Posted by David Ward on 08/10/2016
Posted in: Community, Personal thoughts, Spirituality, unity. Tagged: Beauty will save the world, believer, Brian Zahnd, Cathedral, chapel, Christianity, denomination, God, Jesus, KIngdom of God, Local church, Play School, Robert Benson, The Body Broken, unity, Windows. Leave a comment

playschool

If, like me, your memory of British TV goes back a few years you will have instantly recognised some of the characters from BBC’s Play School, sitting underneath the famous Play School windows. In every episode the time would come when one of the presenters would introduce a film clip of an activity or an exotic place by saying, “Today we can see such and such a thing through the square/round/arched window”.

For me, this is one way of thinking about the advantages of followers of Jesus being ‘one’. Each individual Christian, local church or denomination is like the view through one of the windows.

Imagine that through the windows we catch glimpses of what God is like and what he does in the world around. Put all the views together and you get a much bigger picture of God than each of us would have as individuals.

In his book “The Body Broken”, Robert Benson is discussing the ways we come to know God. He says:

“Think of…large windows, so to speak, through which groups of people are looking in order to catch a glimpse of the Mystery itself. Certain groups look primarily through certain windows: Catholics rely heavily on the view through the window of tradition, while Baptists look more through the window called scripture…While none of us, either as groups or individuals, are likely to be found looking only through one window, our primary points of view are pretty clear. One realises pretty quickly that no one window affords a view of the entire Mystery itself. One can also say that in the course of one’s own journey, one has looked through different windows and different combinations of windows.”

canterbury-cathedral_mapIf you don’t respond to the ‘Playschool illustration’, maybe the “Cathedrals and Chapels illustration” will work for you. This is developed by Brian Zahnd in his book “Beauty will save the world”.

Put succinctly, a cathedral is a huge building which often contains several chapels, all of which may be used simultaneously for worship. If Christianity is the cathedral, built around our confession of “Jesus is Lord”, then the denominations are the chapels where we each worship according to our own particular understandings of our faith and practice.

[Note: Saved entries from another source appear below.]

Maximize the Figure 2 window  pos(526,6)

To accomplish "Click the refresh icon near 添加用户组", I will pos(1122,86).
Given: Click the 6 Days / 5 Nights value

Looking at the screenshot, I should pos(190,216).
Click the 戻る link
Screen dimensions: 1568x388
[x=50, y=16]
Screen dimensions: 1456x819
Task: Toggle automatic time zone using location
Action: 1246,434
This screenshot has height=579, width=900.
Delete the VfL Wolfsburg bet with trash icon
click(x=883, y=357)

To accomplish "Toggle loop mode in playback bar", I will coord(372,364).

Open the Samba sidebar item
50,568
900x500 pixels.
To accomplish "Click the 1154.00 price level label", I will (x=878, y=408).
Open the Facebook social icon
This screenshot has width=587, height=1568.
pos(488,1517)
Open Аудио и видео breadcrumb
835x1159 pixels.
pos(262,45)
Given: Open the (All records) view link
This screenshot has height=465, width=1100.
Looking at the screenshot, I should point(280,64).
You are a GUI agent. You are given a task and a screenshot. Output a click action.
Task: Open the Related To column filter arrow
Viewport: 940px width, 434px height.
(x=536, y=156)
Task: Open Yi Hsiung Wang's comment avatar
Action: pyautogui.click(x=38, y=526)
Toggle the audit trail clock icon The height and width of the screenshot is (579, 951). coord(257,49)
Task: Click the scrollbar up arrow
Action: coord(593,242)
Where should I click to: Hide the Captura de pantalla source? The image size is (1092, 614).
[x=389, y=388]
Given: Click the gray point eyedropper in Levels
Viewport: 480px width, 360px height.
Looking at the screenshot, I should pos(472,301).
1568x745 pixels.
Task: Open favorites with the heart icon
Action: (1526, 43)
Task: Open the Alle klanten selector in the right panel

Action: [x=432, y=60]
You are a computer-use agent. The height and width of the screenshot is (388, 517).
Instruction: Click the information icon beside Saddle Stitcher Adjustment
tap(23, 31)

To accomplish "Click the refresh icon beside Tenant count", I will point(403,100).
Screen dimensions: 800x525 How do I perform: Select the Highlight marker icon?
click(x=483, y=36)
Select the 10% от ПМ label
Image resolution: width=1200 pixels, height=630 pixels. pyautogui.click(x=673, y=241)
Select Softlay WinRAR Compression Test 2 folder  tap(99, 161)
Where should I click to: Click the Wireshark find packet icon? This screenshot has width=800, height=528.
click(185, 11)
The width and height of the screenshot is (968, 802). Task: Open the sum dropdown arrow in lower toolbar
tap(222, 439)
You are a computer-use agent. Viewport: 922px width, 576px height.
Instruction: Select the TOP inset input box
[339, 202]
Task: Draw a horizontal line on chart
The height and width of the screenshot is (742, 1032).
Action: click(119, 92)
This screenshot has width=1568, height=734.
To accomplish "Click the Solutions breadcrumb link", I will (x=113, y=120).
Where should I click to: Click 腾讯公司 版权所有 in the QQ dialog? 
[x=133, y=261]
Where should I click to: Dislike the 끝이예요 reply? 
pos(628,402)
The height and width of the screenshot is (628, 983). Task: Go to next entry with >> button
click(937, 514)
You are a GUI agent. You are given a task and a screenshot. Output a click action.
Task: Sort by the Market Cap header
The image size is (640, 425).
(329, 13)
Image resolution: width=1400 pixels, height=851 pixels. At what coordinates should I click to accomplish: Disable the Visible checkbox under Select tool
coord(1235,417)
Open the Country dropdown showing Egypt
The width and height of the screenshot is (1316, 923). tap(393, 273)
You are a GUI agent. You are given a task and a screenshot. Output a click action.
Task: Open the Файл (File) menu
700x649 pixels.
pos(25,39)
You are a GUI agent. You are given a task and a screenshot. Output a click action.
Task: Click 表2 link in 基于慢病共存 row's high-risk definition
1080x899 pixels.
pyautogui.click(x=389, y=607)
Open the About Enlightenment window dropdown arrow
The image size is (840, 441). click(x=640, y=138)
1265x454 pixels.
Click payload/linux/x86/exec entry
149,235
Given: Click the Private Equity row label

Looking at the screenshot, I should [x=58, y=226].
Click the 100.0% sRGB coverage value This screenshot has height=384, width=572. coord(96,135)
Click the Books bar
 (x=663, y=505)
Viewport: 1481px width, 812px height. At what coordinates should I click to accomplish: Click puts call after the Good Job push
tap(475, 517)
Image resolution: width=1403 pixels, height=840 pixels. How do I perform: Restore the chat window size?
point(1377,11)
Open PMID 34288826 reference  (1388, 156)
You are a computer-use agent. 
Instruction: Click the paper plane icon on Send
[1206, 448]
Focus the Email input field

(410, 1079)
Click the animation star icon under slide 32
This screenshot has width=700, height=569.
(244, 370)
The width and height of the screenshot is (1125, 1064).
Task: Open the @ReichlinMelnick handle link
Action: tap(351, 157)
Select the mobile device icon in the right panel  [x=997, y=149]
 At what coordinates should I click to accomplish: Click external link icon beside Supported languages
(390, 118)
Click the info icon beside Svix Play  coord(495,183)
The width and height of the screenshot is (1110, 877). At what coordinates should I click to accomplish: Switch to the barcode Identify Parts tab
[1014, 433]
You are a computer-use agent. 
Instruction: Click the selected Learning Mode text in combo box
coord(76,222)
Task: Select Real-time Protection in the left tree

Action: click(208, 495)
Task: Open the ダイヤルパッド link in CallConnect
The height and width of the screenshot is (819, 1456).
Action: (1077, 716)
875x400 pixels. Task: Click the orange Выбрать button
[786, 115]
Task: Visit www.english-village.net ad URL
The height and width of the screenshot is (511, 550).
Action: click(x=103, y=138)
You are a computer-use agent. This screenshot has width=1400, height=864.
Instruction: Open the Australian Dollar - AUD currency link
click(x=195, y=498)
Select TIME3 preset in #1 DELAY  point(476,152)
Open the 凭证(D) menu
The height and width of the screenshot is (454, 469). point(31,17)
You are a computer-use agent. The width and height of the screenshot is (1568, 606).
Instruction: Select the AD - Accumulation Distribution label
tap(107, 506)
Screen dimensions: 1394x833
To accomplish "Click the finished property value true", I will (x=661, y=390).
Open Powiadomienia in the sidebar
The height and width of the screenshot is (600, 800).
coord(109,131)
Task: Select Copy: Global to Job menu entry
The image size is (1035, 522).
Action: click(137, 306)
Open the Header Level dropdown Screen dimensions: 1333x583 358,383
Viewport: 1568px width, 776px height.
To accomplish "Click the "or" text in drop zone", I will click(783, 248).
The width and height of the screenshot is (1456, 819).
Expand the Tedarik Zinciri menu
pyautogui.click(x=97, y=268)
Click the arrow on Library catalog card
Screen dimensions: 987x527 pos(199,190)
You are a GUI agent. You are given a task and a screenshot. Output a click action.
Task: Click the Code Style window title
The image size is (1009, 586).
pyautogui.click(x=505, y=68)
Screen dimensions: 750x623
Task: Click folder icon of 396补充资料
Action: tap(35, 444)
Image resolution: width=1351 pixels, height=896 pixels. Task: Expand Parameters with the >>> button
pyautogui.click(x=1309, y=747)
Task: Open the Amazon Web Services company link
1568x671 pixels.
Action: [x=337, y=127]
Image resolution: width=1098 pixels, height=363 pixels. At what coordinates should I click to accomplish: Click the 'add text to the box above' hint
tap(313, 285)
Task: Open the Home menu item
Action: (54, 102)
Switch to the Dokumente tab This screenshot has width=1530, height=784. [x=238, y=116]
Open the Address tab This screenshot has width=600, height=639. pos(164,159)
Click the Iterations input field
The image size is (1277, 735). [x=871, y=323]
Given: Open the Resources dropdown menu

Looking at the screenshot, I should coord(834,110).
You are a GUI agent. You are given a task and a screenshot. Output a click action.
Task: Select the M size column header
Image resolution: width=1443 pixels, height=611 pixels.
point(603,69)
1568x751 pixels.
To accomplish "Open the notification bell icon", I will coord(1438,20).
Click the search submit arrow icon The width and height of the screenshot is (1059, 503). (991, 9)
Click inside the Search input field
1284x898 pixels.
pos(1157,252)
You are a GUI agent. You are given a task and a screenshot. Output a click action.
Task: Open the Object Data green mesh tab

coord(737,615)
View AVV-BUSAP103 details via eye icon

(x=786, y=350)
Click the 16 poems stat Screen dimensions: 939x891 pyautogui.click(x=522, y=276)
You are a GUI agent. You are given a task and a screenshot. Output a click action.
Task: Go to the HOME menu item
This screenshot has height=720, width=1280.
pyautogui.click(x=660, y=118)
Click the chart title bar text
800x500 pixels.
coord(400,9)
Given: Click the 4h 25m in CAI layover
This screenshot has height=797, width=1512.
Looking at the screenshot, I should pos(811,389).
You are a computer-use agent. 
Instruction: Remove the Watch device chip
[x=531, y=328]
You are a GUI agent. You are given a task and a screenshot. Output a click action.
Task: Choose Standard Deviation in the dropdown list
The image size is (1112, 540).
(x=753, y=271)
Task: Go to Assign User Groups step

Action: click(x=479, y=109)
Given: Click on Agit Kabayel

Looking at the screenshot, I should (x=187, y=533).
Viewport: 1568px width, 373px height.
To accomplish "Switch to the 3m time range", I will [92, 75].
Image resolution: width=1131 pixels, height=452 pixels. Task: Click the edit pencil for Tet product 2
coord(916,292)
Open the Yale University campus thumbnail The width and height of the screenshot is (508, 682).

This is great as long as we don’t make the mistake of thinking that one of the chapels is the whole cathedral…although this seems to be all too common.

Zahnd goes on to describe a significant discovery:

“One of the greatest discoveries I have made in my Christian journey is the discovery of the entire Body of Christ – the whole vast cathedral of Christianity…Whether it’s Orthodox theology and art, Catholic appreciation for mystery, Anglican liturgy and prayer, Protestant prominence of scripture, Evangelical emphasis on conversion, Pentecostal experience of the Holy Spirit – all of these ‘chapels’ have their particular treasures that have made Christianity for me much more rich, beautiful and astonishing.”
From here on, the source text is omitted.